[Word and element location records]
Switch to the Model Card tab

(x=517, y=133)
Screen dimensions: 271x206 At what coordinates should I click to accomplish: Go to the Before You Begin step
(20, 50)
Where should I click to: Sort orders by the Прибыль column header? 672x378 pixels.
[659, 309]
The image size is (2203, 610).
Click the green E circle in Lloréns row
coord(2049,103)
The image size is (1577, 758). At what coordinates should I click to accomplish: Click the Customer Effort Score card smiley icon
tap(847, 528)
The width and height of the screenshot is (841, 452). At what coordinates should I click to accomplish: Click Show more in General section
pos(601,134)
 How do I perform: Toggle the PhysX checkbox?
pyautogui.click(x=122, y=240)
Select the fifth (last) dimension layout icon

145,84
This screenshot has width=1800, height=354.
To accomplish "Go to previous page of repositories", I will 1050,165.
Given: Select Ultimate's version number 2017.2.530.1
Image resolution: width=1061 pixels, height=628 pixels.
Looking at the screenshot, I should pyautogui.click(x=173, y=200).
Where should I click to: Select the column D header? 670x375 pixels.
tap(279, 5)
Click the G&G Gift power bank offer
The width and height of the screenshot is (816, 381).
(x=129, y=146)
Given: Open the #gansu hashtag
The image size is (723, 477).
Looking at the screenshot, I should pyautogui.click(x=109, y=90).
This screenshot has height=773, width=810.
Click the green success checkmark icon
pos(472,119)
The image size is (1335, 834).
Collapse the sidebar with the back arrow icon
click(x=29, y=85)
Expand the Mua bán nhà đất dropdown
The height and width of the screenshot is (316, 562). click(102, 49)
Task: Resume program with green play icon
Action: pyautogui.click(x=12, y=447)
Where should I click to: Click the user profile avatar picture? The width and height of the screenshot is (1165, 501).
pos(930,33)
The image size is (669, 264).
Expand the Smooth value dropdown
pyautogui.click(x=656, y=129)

### [Stated goal]
Please recast every line of the records above as a Markdown table with the columns "Row" and "Line", numbering each row and leaving out blank lines.

### [Expected output]
| Row | Line |
|---|---|
| 1 | Switch to the Model Card tab |
| 2 | (x=517, y=133) |
| 3 | Screen dimensions: 271x206 At what coordinates should I click to accomplish: Go to the Before You Begin step |
| 4 | (20, 50) |
| 5 | Where should I click to: Sort orders by the Прибыль column header? 672x378 pixels. |
| 6 | [659, 309] |
| 7 | The image size is (2203, 610). |
| 8 | Click the green E circle in Lloréns row |
| 9 | coord(2049,103) |
| 10 | The image size is (1577, 758). At what coordinates should I click to accomplish: Click the Customer Effort Score card smiley icon |
| 11 | tap(847, 528) |
| 12 | The width and height of the screenshot is (841, 452). At what coordinates should I click to accomplish: Click Show more in General section |
| 13 | pos(601,134) |
| 14 |  How do I perform: Toggle the PhysX checkbox? |
| 15 | pyautogui.click(x=122, y=240) |
| 16 | Select the fifth (last) dimension layout icon |
| 17 | 145,84 |
| 18 | This screenshot has width=1800, height=354. |
| 19 | To accomplish "Go to previous page of repositories", I will 1050,165. |
| 20 | Given: Select Ultimate's version number 2017.2.530.1 |
| 21 | Image resolution: width=1061 pixels, height=628 pixels. |
| 22 | Looking at the screenshot, I should pyautogui.click(x=173, y=200). |
| 23 | Where should I click to: Select the column D header? 670x375 pixels. |
| 24 | tap(279, 5) |
| 25 | Click the G&G Gift power bank offer |
| 26 | The width and height of the screenshot is (816, 381). |
| 27 | (x=129, y=146) |
| 28 | Given: Open the #gansu hashtag |
| 29 | The image size is (723, 477). |
| 30 | Looking at the screenshot, I should pyautogui.click(x=109, y=90). |
| 31 | This screenshot has height=773, width=810. |
| 32 | Click the green success checkmark icon |
| 33 | pos(472,119) |
| 34 | The image size is (1335, 834). |
| 35 | Collapse the sidebar with the back arrow icon |
| 36 | click(x=29, y=85) |
| 37 | Expand the Mua bán nhà đất dropdown |
| 38 | The height and width of the screenshot is (316, 562). click(102, 49) |
| 39 | Task: Resume program with green play icon |
| 40 | Action: pyautogui.click(x=12, y=447) |
| 41 | Where should I click to: Click the user profile avatar picture? The width and height of the screenshot is (1165, 501). |
| 42 | pos(930,33) |
| 43 | The image size is (669, 264). |
| 44 | Expand the Smooth value dropdown |
| 45 | pyautogui.click(x=656, y=129) |